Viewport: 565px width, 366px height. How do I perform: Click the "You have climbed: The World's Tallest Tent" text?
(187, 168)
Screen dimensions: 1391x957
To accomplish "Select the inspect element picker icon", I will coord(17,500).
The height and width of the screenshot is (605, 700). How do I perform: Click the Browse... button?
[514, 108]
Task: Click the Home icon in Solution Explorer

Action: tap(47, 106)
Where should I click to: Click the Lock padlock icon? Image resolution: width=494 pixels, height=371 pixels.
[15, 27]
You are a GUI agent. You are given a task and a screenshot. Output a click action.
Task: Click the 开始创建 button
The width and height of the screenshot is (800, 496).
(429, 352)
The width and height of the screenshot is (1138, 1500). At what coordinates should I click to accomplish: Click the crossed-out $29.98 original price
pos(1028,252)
-------
Copy out every one of the records above word for word, with no changes.

▶ [Reply to the exercise]
Viewport: 565px width, 366px height. How do I perform: Click the "You have climbed: The World's Tallest Tent" text?
(187, 168)
Screen dimensions: 1391x957
To accomplish "Select the inspect element picker icon", I will coord(17,500).
The height and width of the screenshot is (605, 700). How do I perform: Click the Browse... button?
[514, 108]
Task: Click the Home icon in Solution Explorer

Action: tap(47, 106)
Where should I click to: Click the Lock padlock icon? Image resolution: width=494 pixels, height=371 pixels.
[15, 27]
You are a GUI agent. You are given a task and a screenshot. Output a click action.
Task: Click the 开始创建 button
The width and height of the screenshot is (800, 496).
(429, 352)
The width and height of the screenshot is (1138, 1500). At what coordinates should I click to accomplish: Click the crossed-out $29.98 original price
pos(1028,252)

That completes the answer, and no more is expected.